There is a design crisis unfolding in slow motion across every AI product team right now, and almost nobody is talking about it. It is not the hallucination problem. It is not alignment. It is the interface problem — the gap between what a model can do and what a person can understand, trust, and act on.
We have spent thirty years building interfaces for deterministic software. You click a button; something happens. You fill out a form; the database updates. The rules are clear, the feedback is immediate, and the system behaves the same way every time. Designers learned to think in flows, states, and components.
The Shift from Pixels to Probability
Language models are fundamentally different. They are probabilistic. They reason. They fail in ways that look exactly like success — fluent, confident, plausible. A user submitting a document for analysis cannot tell, from the output alone, whether the model read it carefully or confabulated an answer. That uncertainty is the central design problem.
The naive solution is to show the chain of thought — to surface every step the model took on its way to an answer. This is what Anthropic does with Claude's extended thinking, what OpenAI does with o1. It is the right instinct. But raw reasoning traces are not interfaces. They are logs. Showing a user two thousand tokens of internal monologue is not transparency; it is noise.

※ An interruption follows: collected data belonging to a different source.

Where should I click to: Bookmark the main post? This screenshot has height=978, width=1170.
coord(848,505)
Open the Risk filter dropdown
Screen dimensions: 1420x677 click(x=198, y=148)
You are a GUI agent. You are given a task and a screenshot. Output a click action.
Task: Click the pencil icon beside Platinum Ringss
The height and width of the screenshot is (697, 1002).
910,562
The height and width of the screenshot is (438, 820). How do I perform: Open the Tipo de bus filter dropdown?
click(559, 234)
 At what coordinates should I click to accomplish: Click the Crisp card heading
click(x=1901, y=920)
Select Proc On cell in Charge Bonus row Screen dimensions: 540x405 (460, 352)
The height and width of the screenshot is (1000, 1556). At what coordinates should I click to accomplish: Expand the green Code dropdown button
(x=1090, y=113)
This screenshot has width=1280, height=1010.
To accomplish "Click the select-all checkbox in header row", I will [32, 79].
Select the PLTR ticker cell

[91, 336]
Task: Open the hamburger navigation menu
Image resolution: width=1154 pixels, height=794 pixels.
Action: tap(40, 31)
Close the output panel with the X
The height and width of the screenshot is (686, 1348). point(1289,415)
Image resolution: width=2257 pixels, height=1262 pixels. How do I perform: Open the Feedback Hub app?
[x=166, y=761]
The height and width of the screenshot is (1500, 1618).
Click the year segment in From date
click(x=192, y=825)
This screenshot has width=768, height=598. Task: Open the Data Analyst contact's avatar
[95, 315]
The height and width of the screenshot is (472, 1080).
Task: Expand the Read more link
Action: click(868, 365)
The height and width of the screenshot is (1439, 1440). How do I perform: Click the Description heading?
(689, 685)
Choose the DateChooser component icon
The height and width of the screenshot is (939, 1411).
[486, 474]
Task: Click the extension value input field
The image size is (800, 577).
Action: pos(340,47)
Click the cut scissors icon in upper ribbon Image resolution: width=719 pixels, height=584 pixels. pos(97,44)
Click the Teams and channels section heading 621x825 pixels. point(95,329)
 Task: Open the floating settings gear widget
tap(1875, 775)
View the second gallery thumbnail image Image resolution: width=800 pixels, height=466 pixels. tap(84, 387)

The question is not how to show the model's work. It is how to make the right amount of uncertainty visible to the right person at the right moment.
Designing for Calibrated Trust
At Anterior, we spent months wrestling with this exact question. We were building tools for insurance case reviewers — clinicians who had to make consequential decisions about whether a treatment would be covered. The model was reading medical records, surfacing relevant policy criteria, and generating recommendations. The stakes were high. Getting the interface wrong meant either over-trusting the model (dangerous) or dismissing it entirely (pointless).
What we learned is that trust is not binary. People do not trust a system completely or distrust it completely — they calibrate. They build a mental model of when the tool is reliable and when it is not. Good interface design accelerates that calibration. It gives people the signals they need to know when to scrutinize and when to accept.
Practically, this means three things. First, link every claim to its source. If the model says the patient meets criterion B, show the passage from the clinical notes that supports that claim. Let the reviewer verify in one click. Second, express uncertainty explicitly — not with percentages (which imply false precision) but with language. "The model found no documentation of a conservative treatment trial" is a useful signal. "Confidence: 73%" is not.
The Audit Trail as Interface
Third, and most importantly, treat the audit trail as a first-class interface element. Every decision a model makes should be reviewable, correctable, and legible. Not buried in a logs panel. Not collapsed behind a disclosure triangle. The reasoning should be navigable — structured the same way a thoughtful analyst would structure their notes.
This is what distinguishes an AI copilot from an AI oracle. The oracle gives you an answer. The copilot shows you its work in a way that makes you a better decision-maker — not despite the assistance, but because of it.
The best AI interfaces make users more capable, not more dependent. The tool should extend judgment, not replace it.
What This Means for Teams
If you are designing an AI product right now, here is my practical advice. Stop treating the model as a black box your design sits on top of. Understand the failure modes. Learn what kinds of inputs produce unreliable outputs. Map the uncertainty landscape of your use case, and then design around it — not by hiding uncertainty, but by making it navigable.
The interface layer is where AI products win or lose. The model is a commodity. The design is the product. And right now, most teams are treating it as an afterthought.